**GIVEN TASK**
Copy the entries from the line with "Click the 自动休息-兵力 slider blue handle" to the line with "Looking at the", renaming "blue" to "navy" and keeping everything else the same. Leave the pictures out.

**RECORDS FOR THE EXERCISE**
--- START ---

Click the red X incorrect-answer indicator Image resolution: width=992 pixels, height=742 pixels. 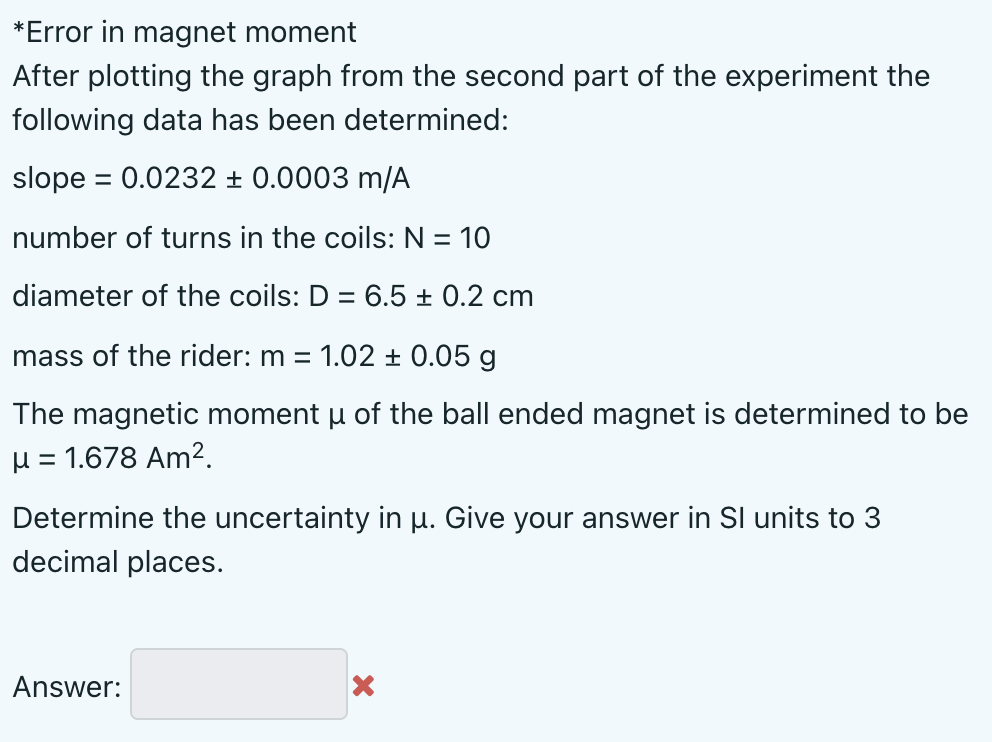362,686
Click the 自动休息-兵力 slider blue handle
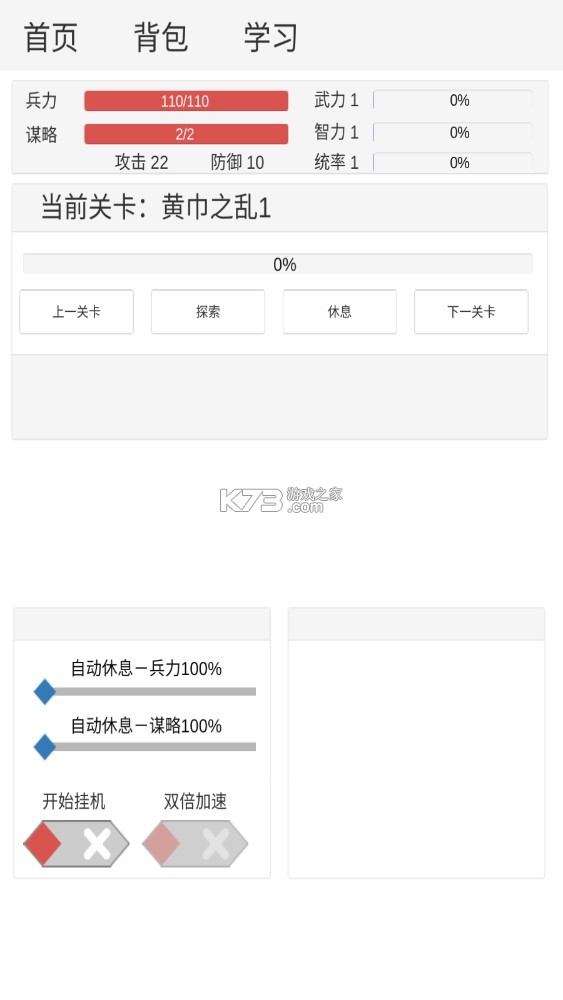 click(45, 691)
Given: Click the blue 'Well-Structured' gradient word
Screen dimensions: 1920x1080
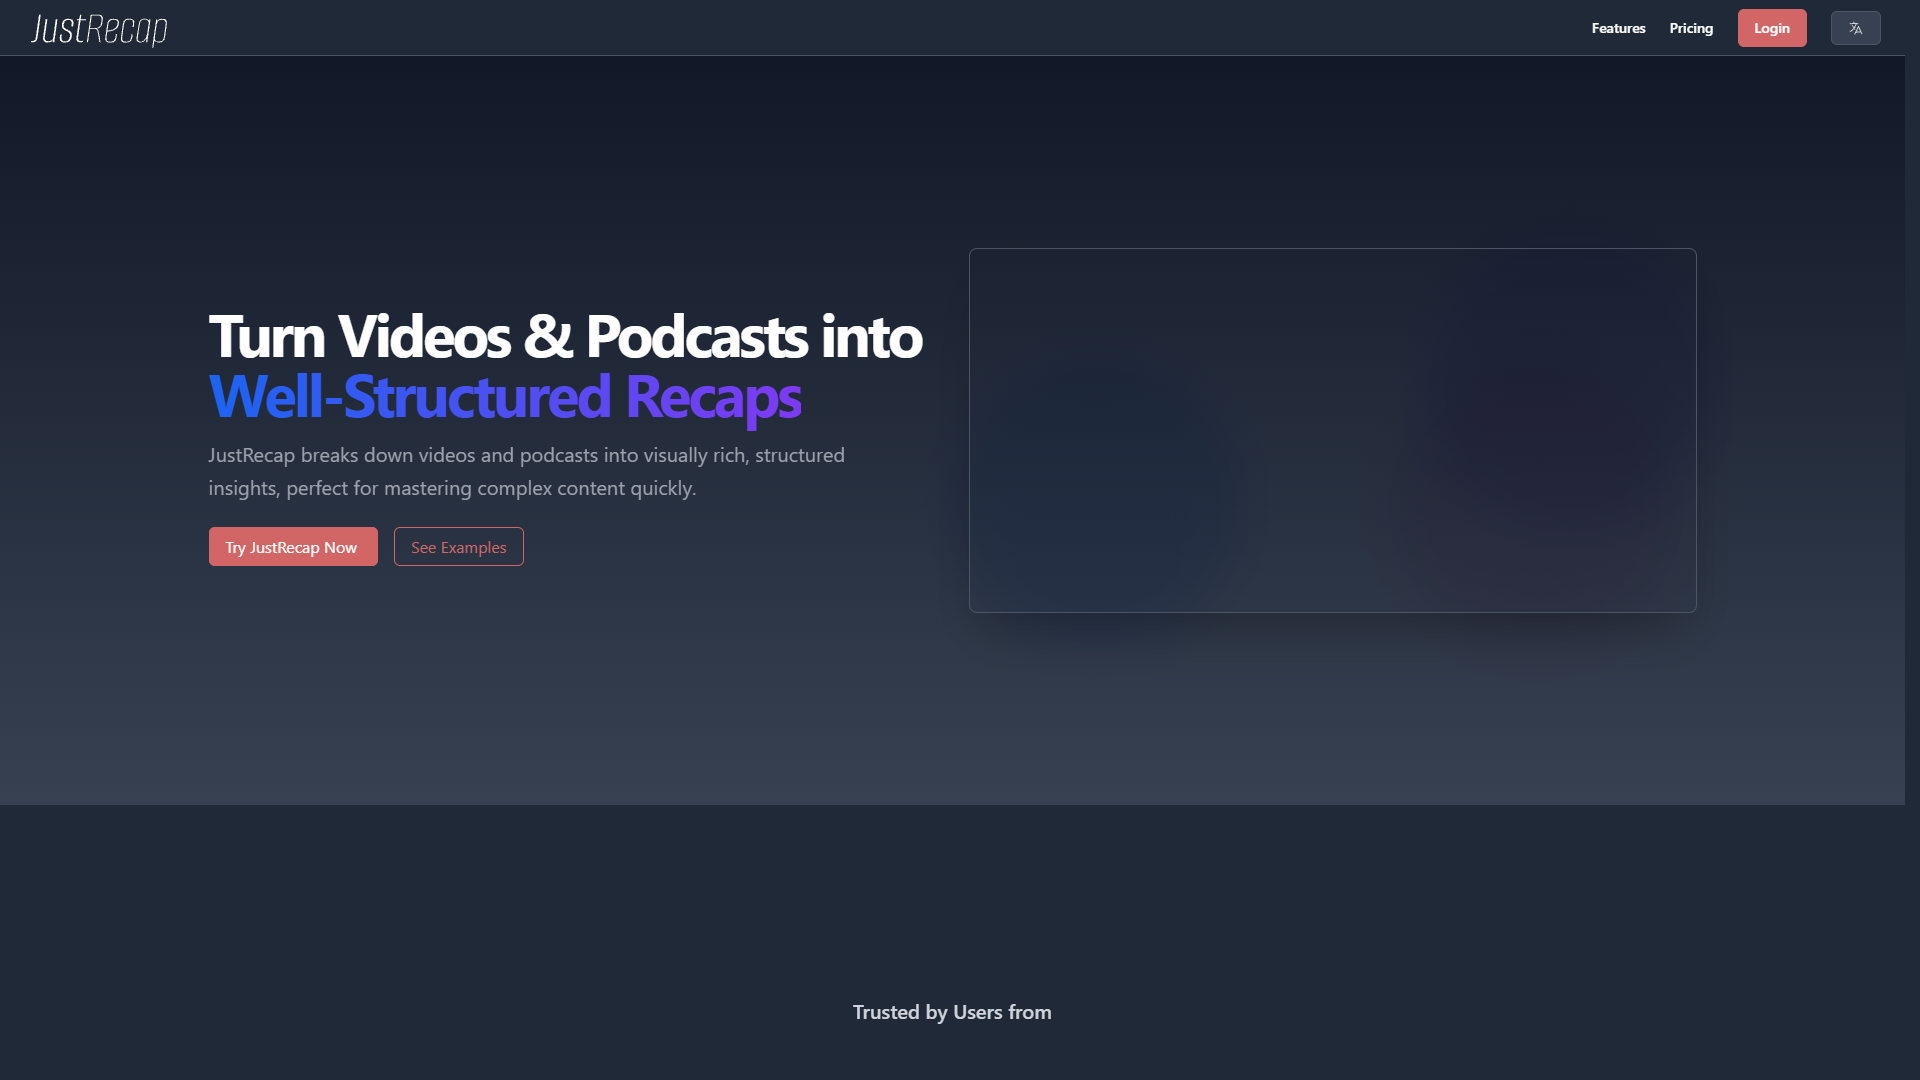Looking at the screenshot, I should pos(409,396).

--- END ---
--- START ---

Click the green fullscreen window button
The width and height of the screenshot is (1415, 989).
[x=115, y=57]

--- END ---

**RESPONSE FOR THIS EXERCISE**
Click the 自动休息-兵力 slider navy handle
 click(45, 691)
Given: Click the navy 'Well-Structured' gradient word
Screen dimensions: 1920x1080
Looking at the screenshot, I should pos(409,396).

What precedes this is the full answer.